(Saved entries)
- - -
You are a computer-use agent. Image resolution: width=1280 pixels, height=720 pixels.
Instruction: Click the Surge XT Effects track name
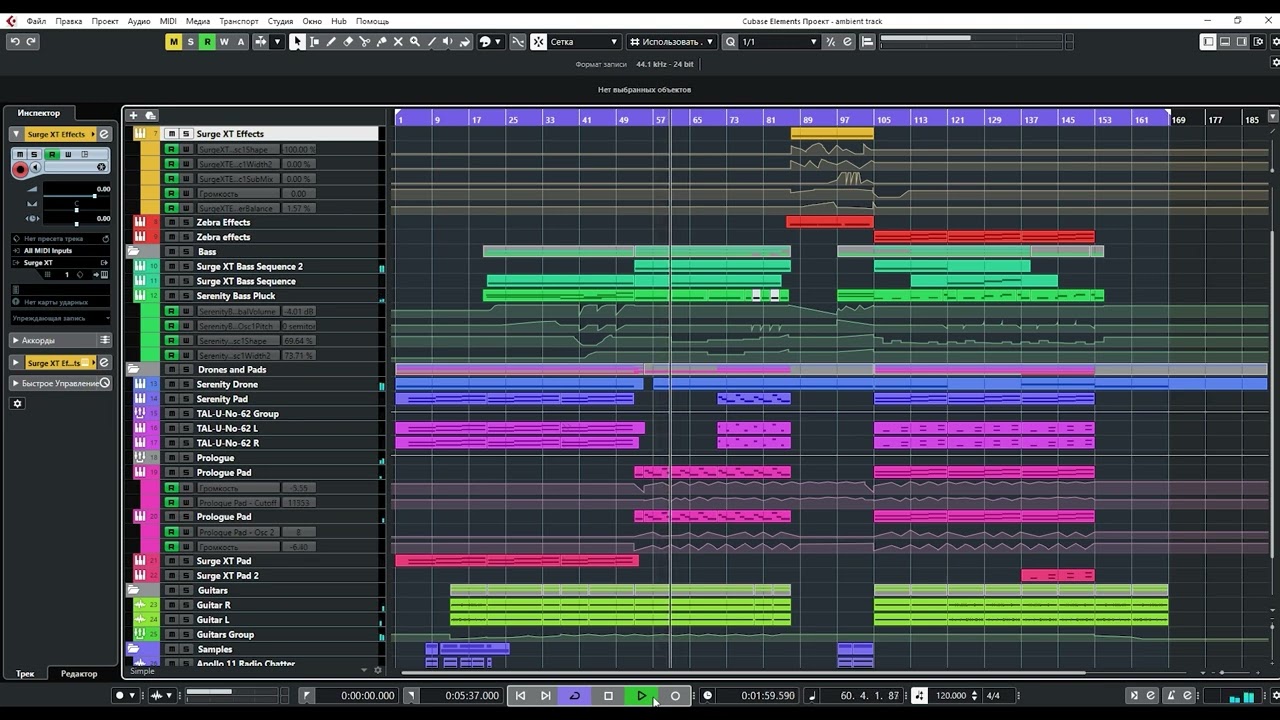click(x=230, y=134)
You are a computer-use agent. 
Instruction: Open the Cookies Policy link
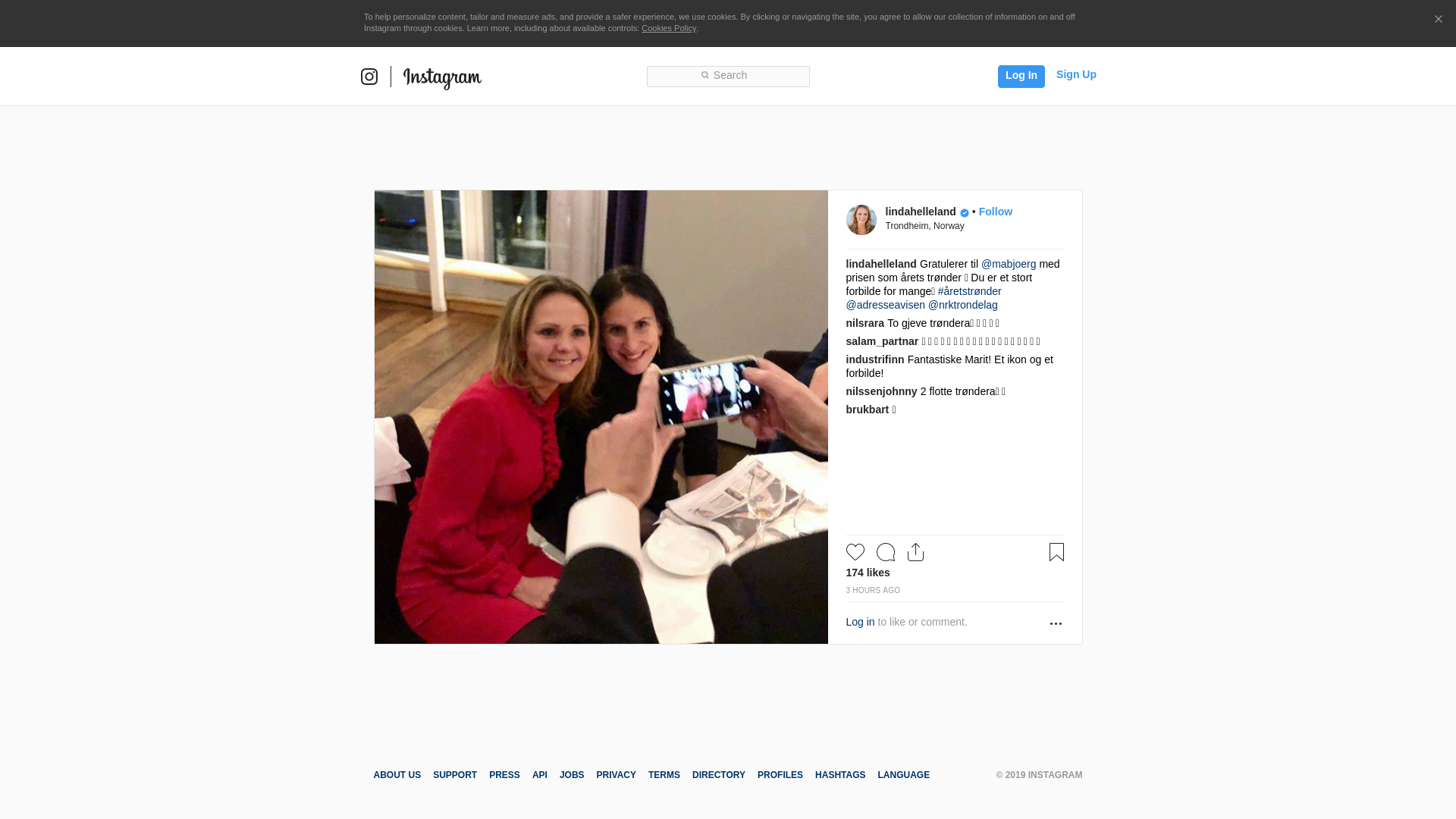669,28
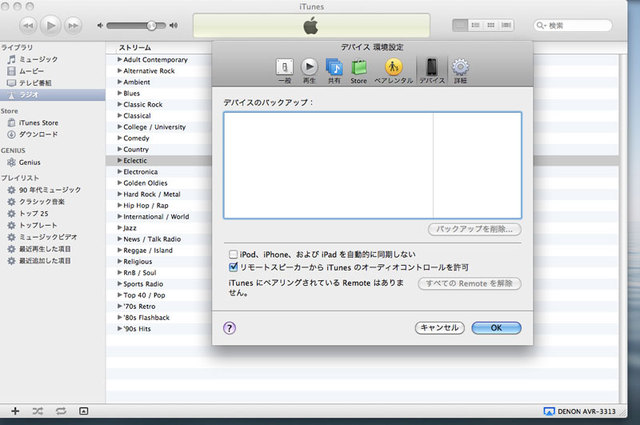Screen dimensions: 640x425
Task: Click the 検索 search field
Action: pyautogui.click(x=590, y=24)
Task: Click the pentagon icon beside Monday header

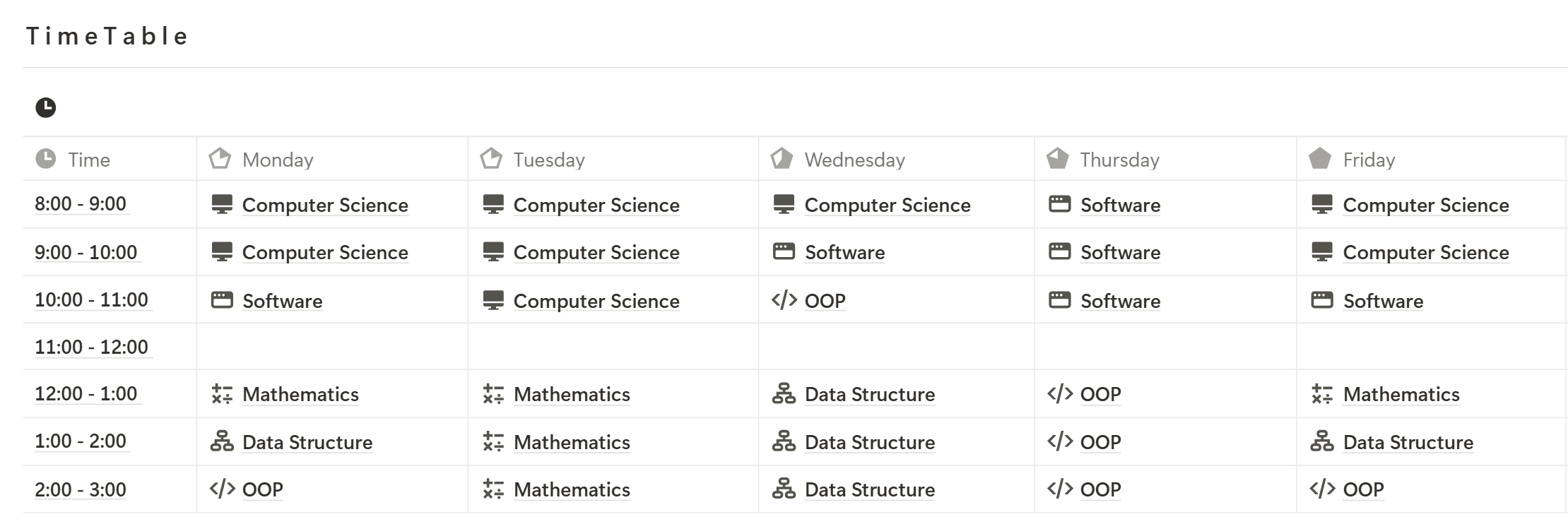Action: (220, 158)
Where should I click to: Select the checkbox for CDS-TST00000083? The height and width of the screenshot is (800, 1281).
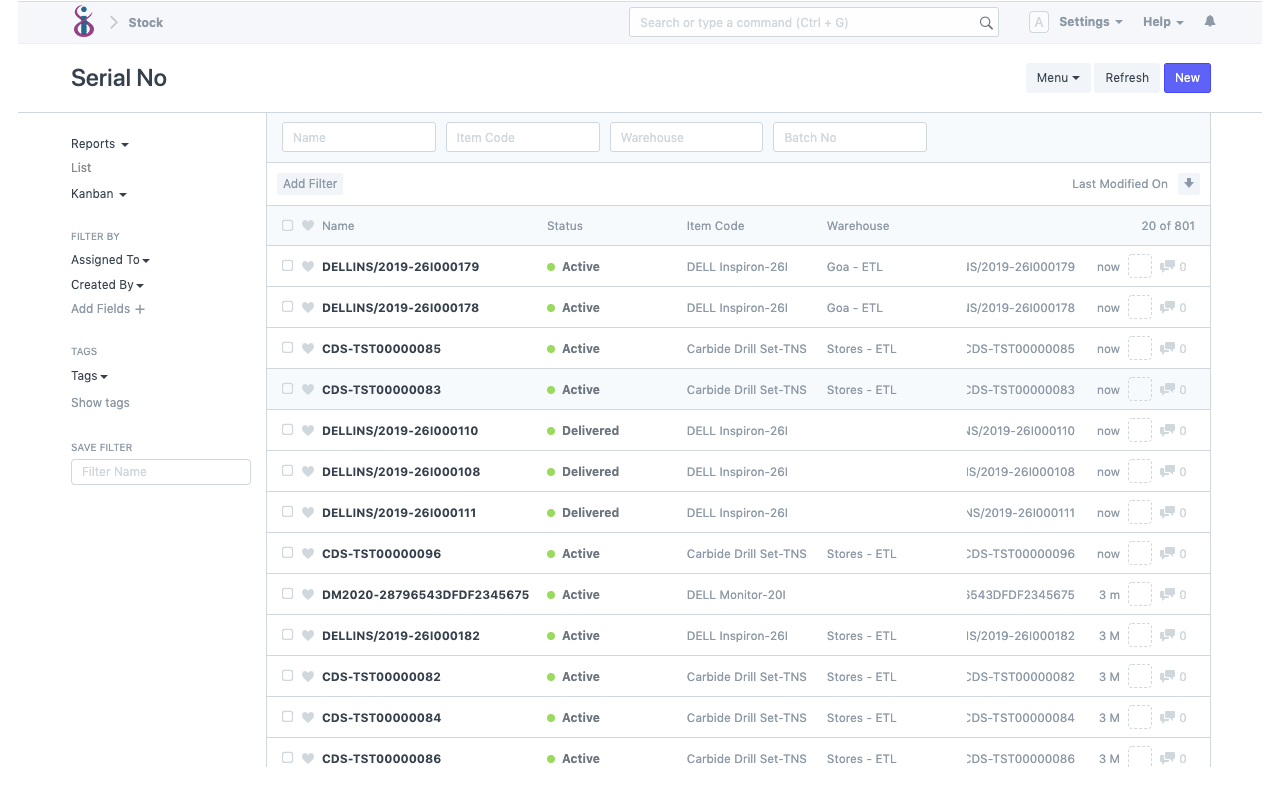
- - -
* YOUR GOAL
When a line in the records above holds "agent", that line is to be reported.

* TASK RESPONSE
You are a computer-use agent. Image resolution: width=1280 pixels, height=720 pixels.
You are a computer-use agent. 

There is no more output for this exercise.